Let's quickly cover the basics. When looking at cloud costs, it is helpful if we understand the cloud cost formula:
Cloud Cost = Usage x Unit Price
The Usage component refers to the cloud resources you are provisioning - for example you have chosen an Amazon Elastic Compute Cloud (EC2) instance or a serverless AWS Lambda function to run your feature. This component of this formula is fully within your control. Engineering choose which services to use, how they are configured, set up, and even how the usage of those resources scale.
The Unit Price component refers to the rate you pay per-service per time-unit. For example, EC2 instances have a specific price rate based on instance size, family, region, OS etc. These resources can be purchased in multiple ways (on-demand, Reserved, Savings Plans etc). How the services are paid for is a financial decision. It doesn't impact the service and how it is run or managed, it just impacts the rate which will be charged.
The Usage component is the more important part of this formula. If an EC2 instance is not being used at all, it doesn’t matter if you save 60% of the cost via a purchase plan, it’s still 40% waste.
This is why the FinOps practice should be engineering-led. The core work that needs to be done under the FinOps umbrella requires engineering effort. Engineering is required for cost optimization, tagging of resources, and right-sizing decisions. Engineering is required to do the cost-benefit analysis for each action.
Now that you know the overall formula, try to identify where the biggest usage components of your infrastructure are. These will be your first target for optimization.
Many companies discuss the concept of shifting cloud costs left, but what they actually do is not shifting left.
Shifting left is defined as moving processes or tasks earlier in the development cycle to catch and address issues earlier, rather than waiting until later stages or after deployment.
Setting up alerting when a cost spike or anomaly happens is great, but that's not shifting left.
When we talk about shifting FinOps left, it means knowing how much the cloud costs before we spend the money.
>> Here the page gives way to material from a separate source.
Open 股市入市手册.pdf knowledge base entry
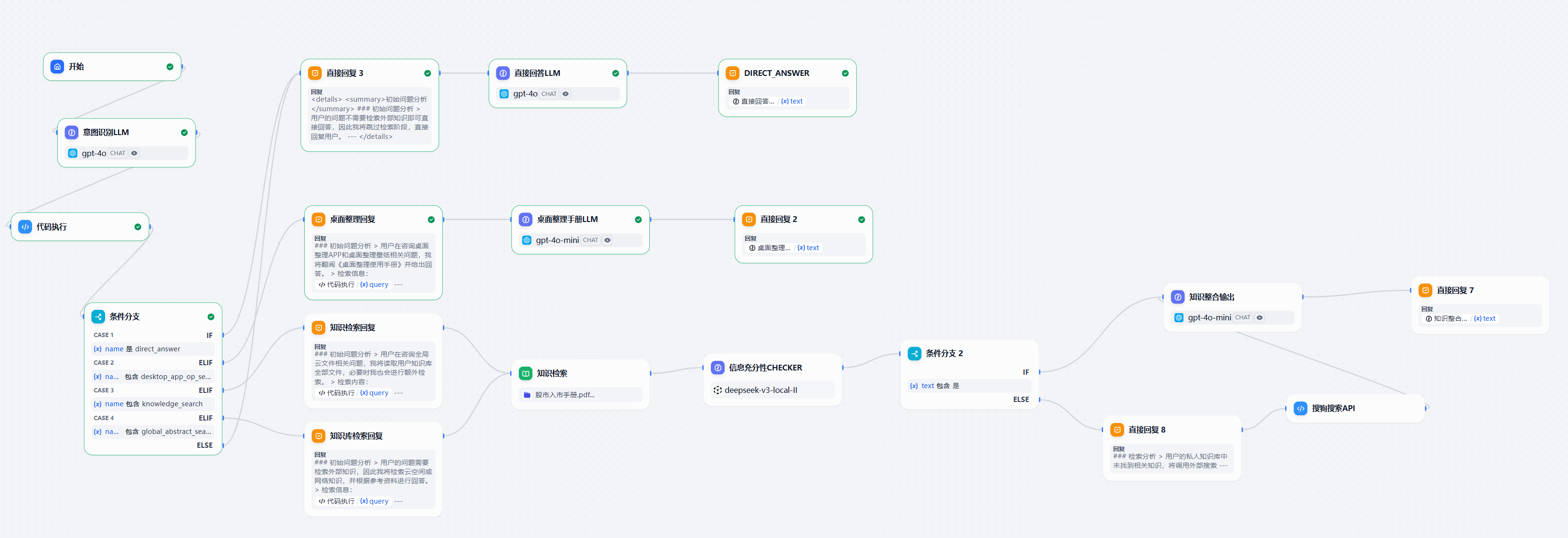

It means checking for the right tags and values before we merge the pull request. It means checking for best practice policies directly in our workflow.
Keep this information in mind - at the end of this article, I'm going to show you a tool that you can deploy to automate these tasks.
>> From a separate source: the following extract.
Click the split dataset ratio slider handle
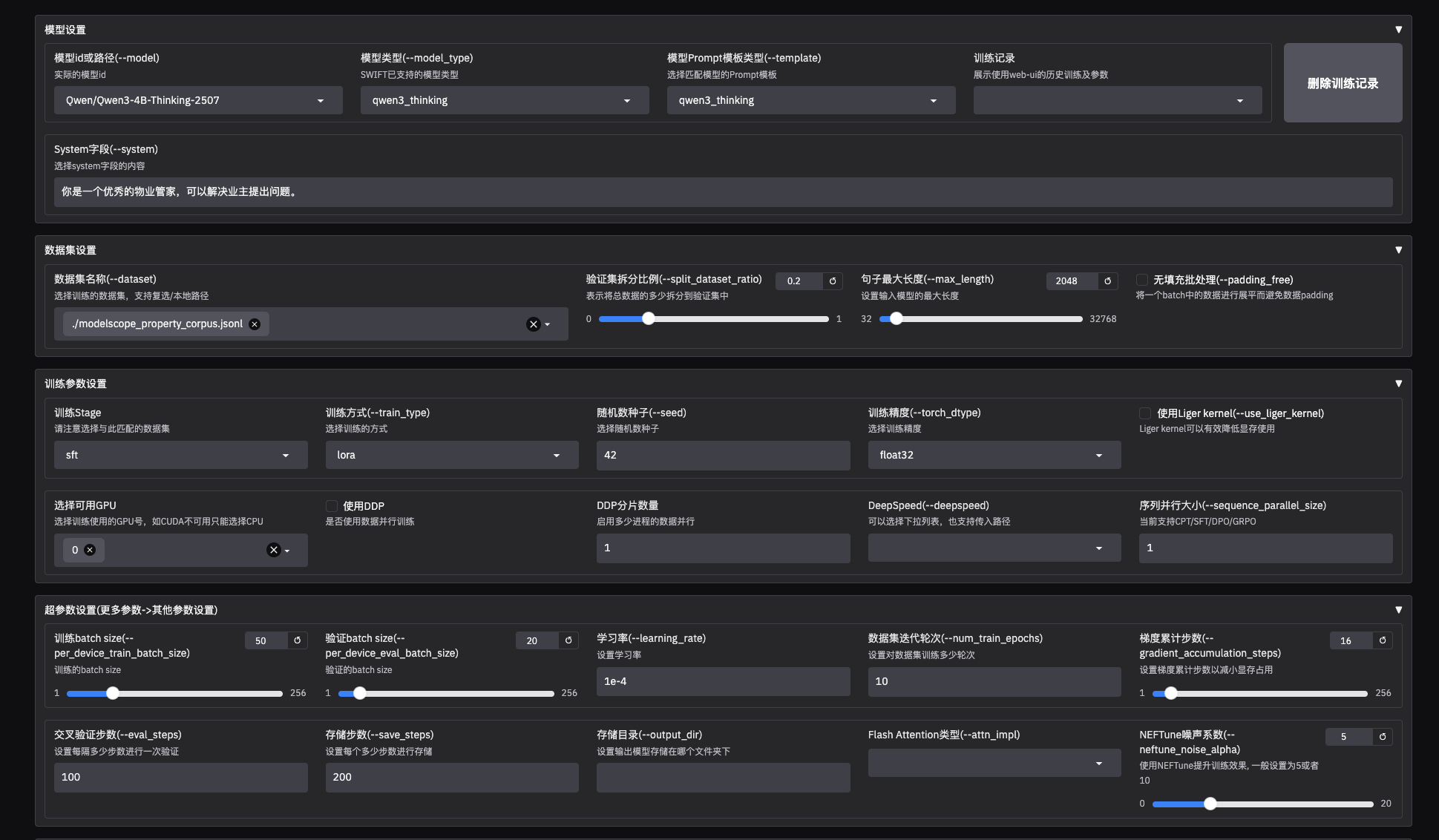The image size is (1439, 840). (649, 319)
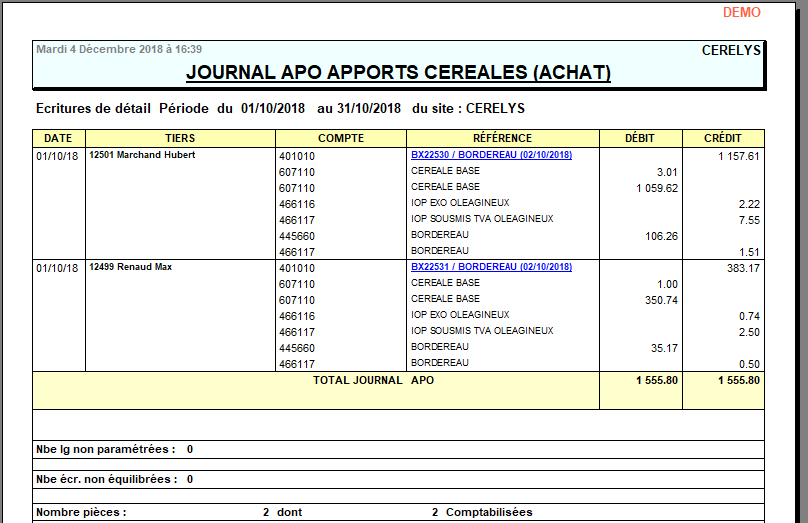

We have code to write, features to ship, bugs to fix, and so on. Testing was shifted left; security was shifted left; if we keep shifting things left, we won't be coding anymore! ... I hear what you are saying, and I agree. We can't just "shift it left" without putting in tools to help. We need the right information at the right time appended directly in our workflow.
In the great words of Gwen Stefani, “this sh!t is bananas”: cloud costs are complex. Here at Infracost, we maintain a comprehensive multi-cloud database comprising all resource prices from major cloud providers, totalling over 4 million prices! How do we expect anyone to know which price points are being used? We need to automate this to understand the cost impact of the changes before we spend the money. Non-engineering people are always surprised when I tell them that the cloud doesn't have a checkout screen!
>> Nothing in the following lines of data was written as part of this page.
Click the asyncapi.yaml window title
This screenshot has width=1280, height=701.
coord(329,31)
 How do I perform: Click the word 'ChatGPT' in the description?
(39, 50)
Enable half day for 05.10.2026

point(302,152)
That's the core reason why Infracost exists. We give you that checkout screen experience by simplifying these complex cloud costs and giving you an easy and automated way to know how much it will cost as you make changes to your infrastructure.
If you wanted to get started managing your costs, you can install Infracost into your GitHub or GitLab accounts (it is open-source, and has a free version).
As soon as you've installed it, every time someone makes Infrastructure as Code change, Infracost will leave a comment like "this change is going to increase costs by 10% next month" along with a detailed breakdown of the costs.
Knowing costs before spending money is the first step - that's our checkout screen. Next, you can set up checks to make sure resources are tagged correctly, best practice cloud cost policies are being followed, and cost guardrails are put in place.
I hope I have given you some firepower and the next steps with cloud cost optimization. Push for FinOps to be engineering led, and if you want me to talk to your managers, tag me in!